** Stated goal **
Transcribe the passage of the clean energy funding text word for word, starting at "For the past" and ending at "still in development.".

# start of Extract

Graphic by: Aaron Vincent Facundo

 

As detailed in the IRA and consistent with the Clean Air Act, all projects funded by Solar for All and the Clean Communities Investment Accelerator must be deployed in low-income and disadvantaged communities. Section 134(a)(1) of the Clean Air Act authorizes the EPA to create a competition for states, nonprofits, and tribal governments to vie for federal funds so they can in turn provide subgrants, loans, or other forms of financial assistance to low-income communities to deploy zero-emissions technology. The goal of these competitions is to increase equitable access to distributed energy resources, like solar and energy storage.TheWhite House Council on Environmental Quality’s Climate and Economic Justice Screening Tool identifies qualifying low-income communities at the census tract level.

The EPA will accept applications for all three competitions through October 12, 2023. Winners for all three competitions will be announced in the spring of 2024 with funds to be distributed by early summer 2024.

These three competitions complement each other. The Solar for All competition supports the deployment of distributed energy and energy efficiency resources through state grants. Meanwhile, the Clean Communities Investment Accelerator increases lending capacity and resources for on-the-ground financing institutions, particularly those located in disadvantaged communities. Lastly, the National Clean Investment Fund offers low-cost financing that will flow down to local green banks or nonprofits that do not take private deposits, thereby leveraging private capital to deploy clean energy technologies. Nonprofits and tax-exempt organizations can use the IRA direct pay provision to monetize clean energy tax credits and stack them up with GGRF funds to pencil out their projects.

Solar for All Competition

The $7 billion Solar for All competition will provide 60 grants for states, nonprofits, and tribal organizations to access funds to spur on-site solar, community solar, and battery storage deployment, particularly in low-income communities. Though applications will be accepted through October 12, only applicants that have already submitted a Notice of Intent before the July and August 2023 deadlines will be eligible.

National Clean Investment Fund (NCIF)

The National Clean Investment Fund will offer grants of up to $14 billion to fund two to three national nonprofit clean energy financing entities. These entities will partner with the private sector to provide accessible and affordable clean energy financing, emphasizing disadvantaged communities. By deploying thousands of projects featuring zero-emission technologies, these entities will help reduce emissions of greenhouse gases and help achieve U.S. climate goals.

Applicants eligible to receive a grant under the National Clean Investment Fund are nonprofits that leverage private capital to deploy clean energy technologies and do not take private deposits. In other words, green banks.

Green banks offer low-interest, long-term loans to finance clean energy projects, particularly in disadvantaged communities. With their loans, green banksleverage private and public funds to provide flexible financing for families and businesses to install energy efficiency and clean energy measures, helping them lower energy bills, increase resilience, and decrease greenhouse gas emissions. Because of their structure and financial expertise, green banks are better suited to provide financing assistance for clean energy projects than traditional banks and institutions. 

For the past decade, 23 green banks in 17 states have been established, providing targeted investments of more than $9 billion for clean energy technologies in rural areas, low- and moderate-income communities, as well as communities of color. More green banks are still in development.

# end of Extract
# start of Raw data

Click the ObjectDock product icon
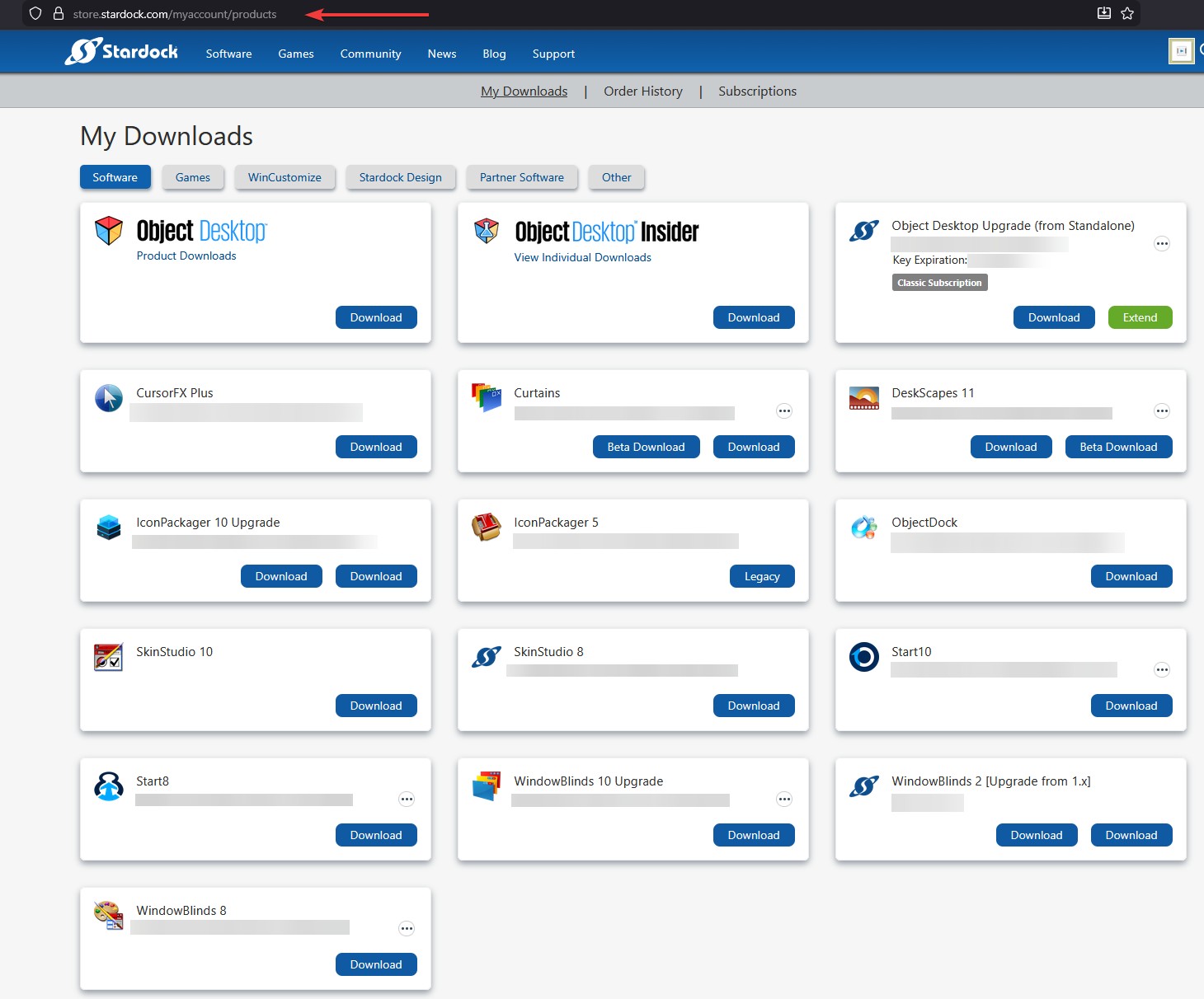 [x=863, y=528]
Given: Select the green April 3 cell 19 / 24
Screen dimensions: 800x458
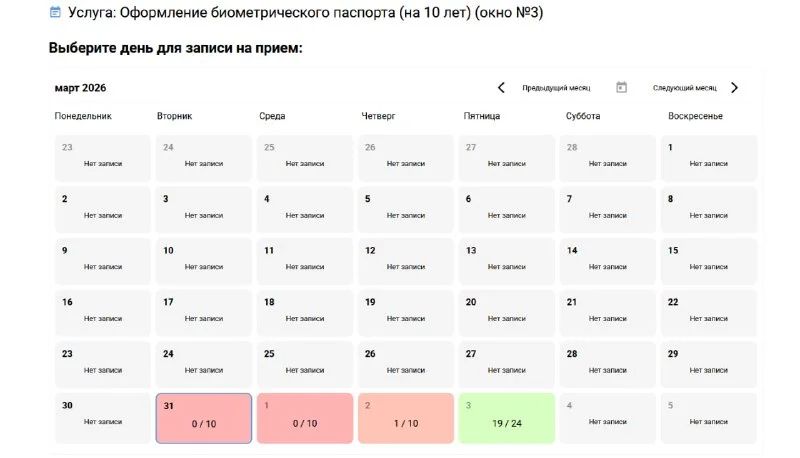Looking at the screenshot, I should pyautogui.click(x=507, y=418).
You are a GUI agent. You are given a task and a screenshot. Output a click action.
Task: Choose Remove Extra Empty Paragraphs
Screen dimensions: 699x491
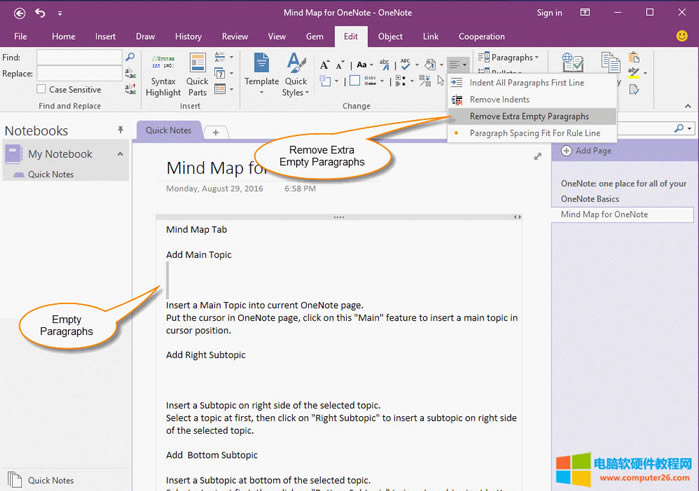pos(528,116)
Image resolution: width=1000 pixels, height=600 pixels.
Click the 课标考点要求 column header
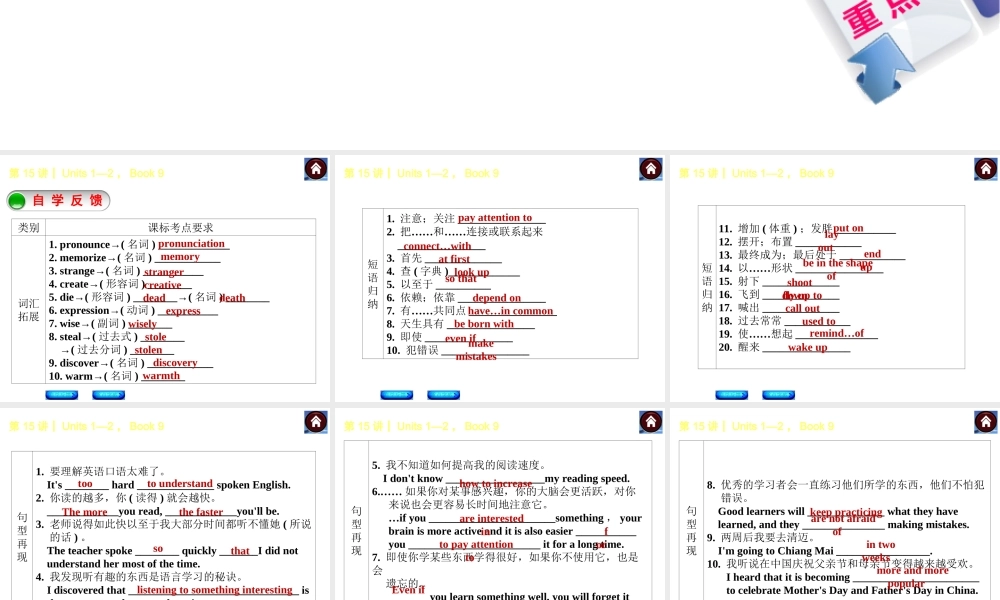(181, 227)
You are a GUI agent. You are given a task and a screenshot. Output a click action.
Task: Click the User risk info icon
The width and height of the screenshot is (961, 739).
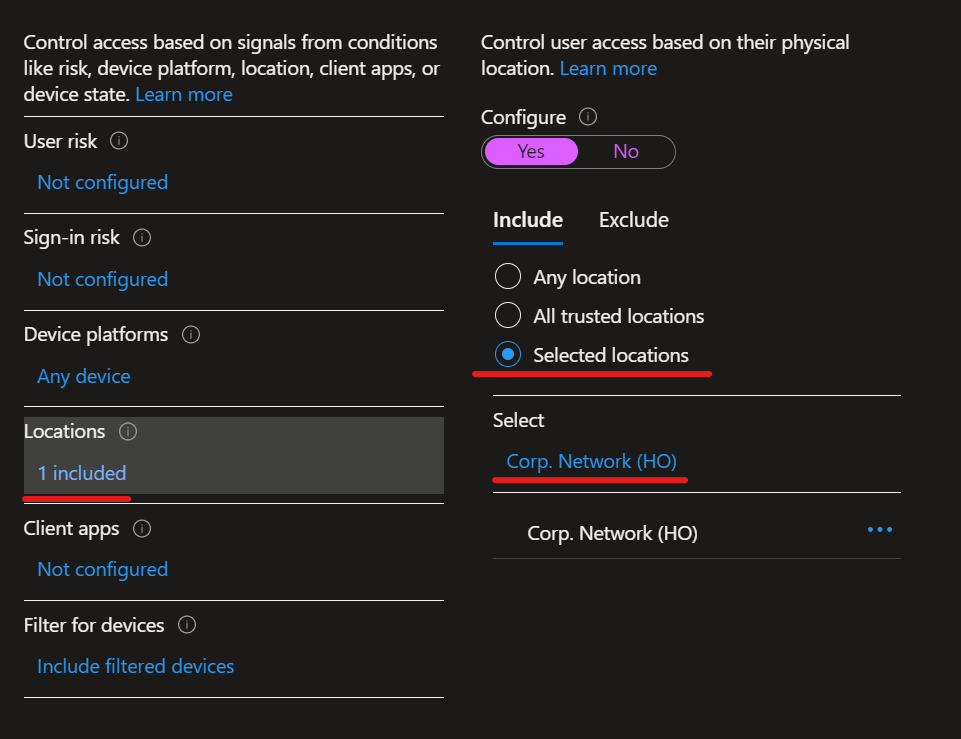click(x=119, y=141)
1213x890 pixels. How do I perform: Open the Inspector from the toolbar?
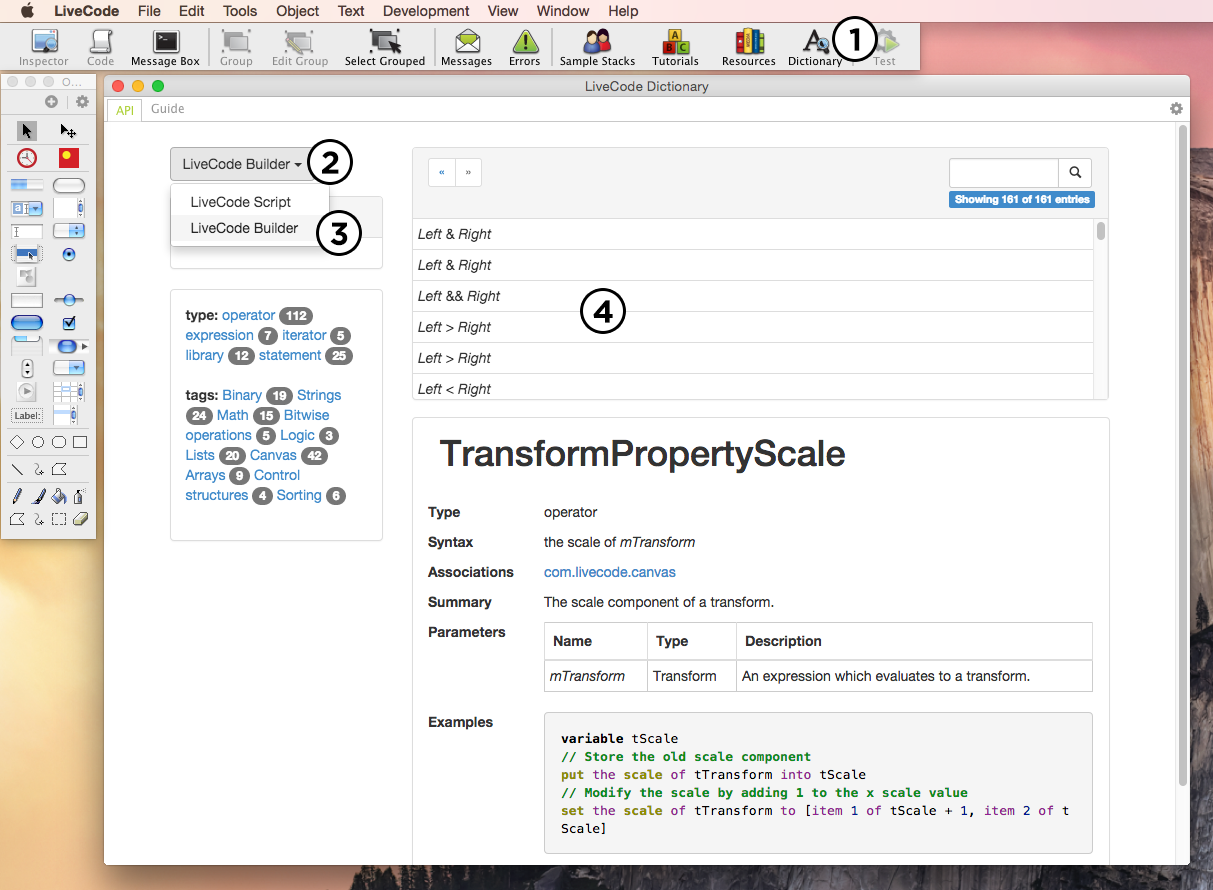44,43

# end of Raw data

** Result for this task **
For the past decade, 23 green banks in 17 states have been established, providing targeted investments of more than $9 billion for clean energy technologies in rural areas, low- and moderate-income communities, as well as communities of color. More green banks are still in development.